Area of Interest CNS, Neuroradiology brain ; Imaging Technique MR, MR-Spectroscopy
Clinical History

 A 5-year-old male child presented with an enlarged head size since birth and a history of recurrent loss of consciousness. Delayed attainment of the gross and fine motor milestones was noted.  She is academically weak and had three episodes of seizures since birth.

Imaging Findings

 The enlarged size of the head in comparison to the face is noted. There are diffuse T2 and FLAIR hyperintensity are seen in the subcortical white matter involving U fibers, periventricular and deep white matter. These areas show hypo intensity in T1-weighted images. Subcortical cystic lesions are noted in the bilateral anterior temporal lobe region. The normal signal intensity of the cortical and deep grey matter nuclei is noted. Magnetic resonance spectroscopy showed normal NAA, choline, and Cr value with NAA, creatinine ratio of 2.08, and Choline, creatinine ratio of 1.23.


Megalencephalic leukoencephalopathy with a subcortical cyst is a rare type of autosomal recessive infantile onset disorder. It is associated with a genetic mutation of the MLC1 gene [1].  It is also named as VanderKnaap disease named after a dutch physician Marjo Vander Knaap[2].

Clinically these patients present with macrocephaly developed at birth or during the first year of life. Mildly delayed motor milestones and seizure episodes may be present. Slow academic performances may be present. The patient may also present with ataxia, dysarthria, and spasticity[3].

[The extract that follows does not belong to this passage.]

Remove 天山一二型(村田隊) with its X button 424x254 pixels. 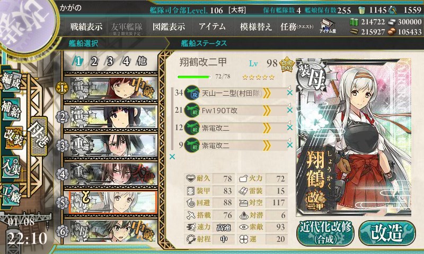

MRI is a better imaging modality due to higher soft tissue resolution for the diagnosis. The MRI findings include diffuse white matter changes involving the cortical, subcortical white matter, and U fiber. Sparing of the deep white matter like the corpus callosum, internal capsule, and brain stem is noted. Cerebellar white matter is also spared. Subcortical cysts were seen in the anterior temporal and frontoparietal regions. Later on, subcortical cysts increase in size with atrophy of the cerebral parenchyma[3]. 

The differential diagnosis includes Canavan disease, alexander disease, and infantile-onset GM2 gangliosidosis. Canavan disease shows similar white matter findings however lacking the typical sub-cortical cyst formation. The child also shows rapid deterioration. Alexander shows the frontal predominance with thalamus and globus pallidus involvement, not seen in MLC. The extent of the disease involvement can be established based on the neurological examination, MRI imaging, physical therapy assessment, cognitive assessment, and counseling with a genetic counselor. Management of the MLC includes supportive therapy like physical therapy, speech therapy, special education, and anti-seizure medication. Prevention of secondary complications should also be considered[4].

Differential Diagnosis List
Megalencephalic leukoencephalopathy with subcortical cyst
Canavan disease
Alexander disease
Infantile onset GM2 Gangliosidosis
Final Diagnosis
Megalencephalic leukoencephalopathy with subcortical cyst
Case information
DOI: 10.35100/eurorad/case.17972
ISSN: 1563-4086